Department of Justice
U.S. Attorney’s Office
Western District of Oklahoma

FOR IMMEDIATE RELEASE
Friday, January 27, 2017

Owner and Finance Manager of Norman Used Car Lot to Serve 41 Months and 31 Months in Prison for Bank Fraud Scheme

Pair Also Ordered to Pay Over $1.2 Million in Restitution

Oklahoma City, OklahomaTIMOTHY JAY WILLIAMS, 54, of Edmond, Oklahoma, and STEPHEN L. BUTZ, 53, of Blanchard, Oklahoma, were both sentenced this week to serve 41 months and 31 months respectively for bank fraud that they committed against the Bank of Union and other financial institutions, announced Mark A. Yancey, United States Attorney for the Western District of Oklahoma. The men were also ordered to pay restitution of $1,260,725.43 to their victims.

 

Williams was the owner of Lindsey Street Motors, a used car lot in Norman, Oklahoma, and Butz was his finance manager. According to court documents, Williams entered into a Commercial Security Agreement with The Bank of Union on behalf of Lindsey Street Motors that granted the bank a secured interest in all used motor vehicles, proceeds, and products of Lindsey Street Motors. In return, The Bank of Union extended to Williams and Butz a line of credit to purchase used vehicles and hold them as inventory until sold. After obtaining the loan proceeds, Williams and Butz sold collateralized vehicles out of trust, without the knowledge or permission of The Bank of Union, and did not use the sales proceeds to repay the Bank.

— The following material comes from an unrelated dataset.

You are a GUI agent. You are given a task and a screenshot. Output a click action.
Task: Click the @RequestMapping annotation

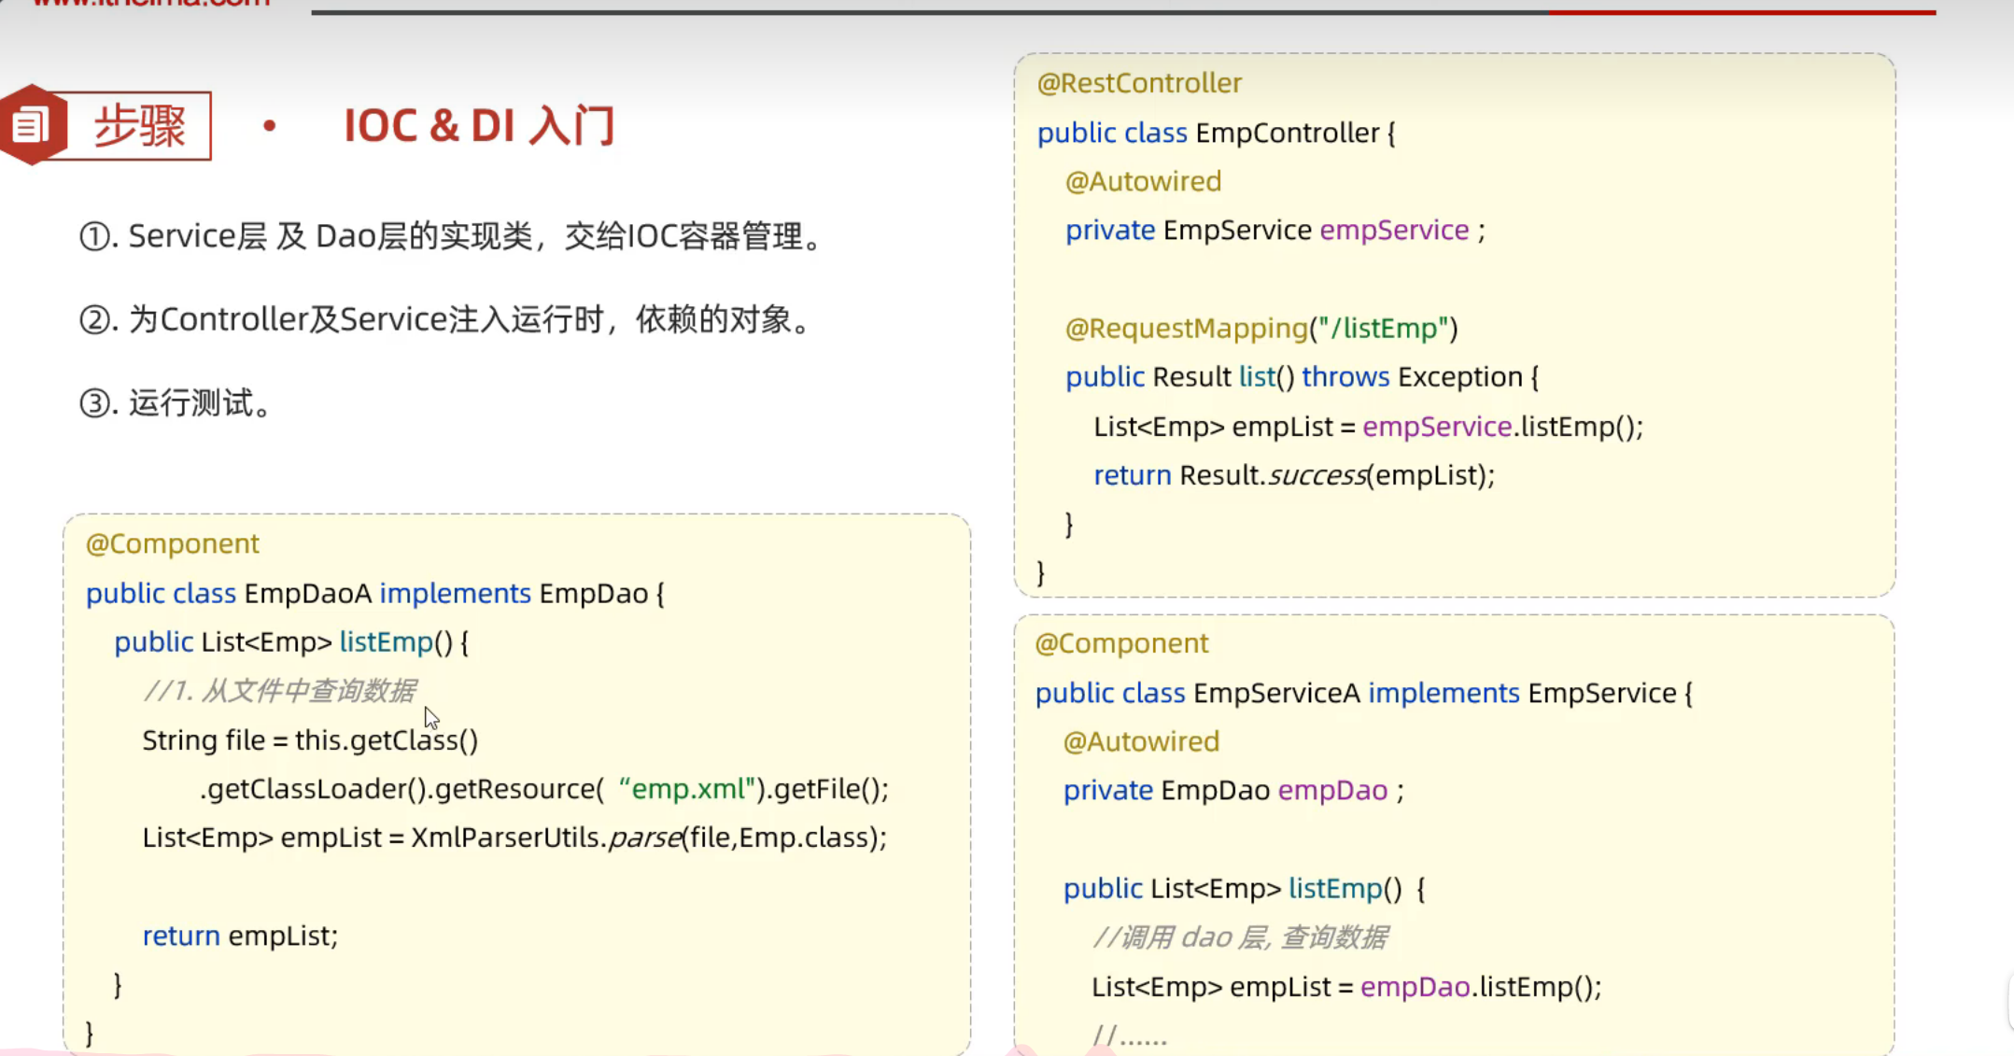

In addition, after purchasing vehicles with The Bank of Union financing, Williams and Butz obtained duplicate vehicle titles from the Oklahoma Tax Commission, which they provided to buyers, without notifying the Bank of Union of the vehicle sales or repaying Lindsey Street Motors’ line of credit.

 

Both Williams and Butz pleaded guilty before United States District Judge Judge Miles La-Grange in August of 2016. Each admitted that their conduct caused a loss in an amount between $550,000.00 and $1,500,000.00.

 

At their sentencing hearings this week, Williams was sentenced to 41 months in prison, to be followed by 3 years of supervised release. Butz was sentenced to serve 31 months in prison, also to be followed by 3 years of supervised release. In addition, Judge Miles-LaGrange ordered both men to pay $1,260,725.43 in restitution to the victims of their conduct, for which they are jointly and severally liable.

 

This case is the result of an investigation by the Federal Bureau of Investigation. It was prosecuted by Assistant U.S. Attorney Julia E. Barry.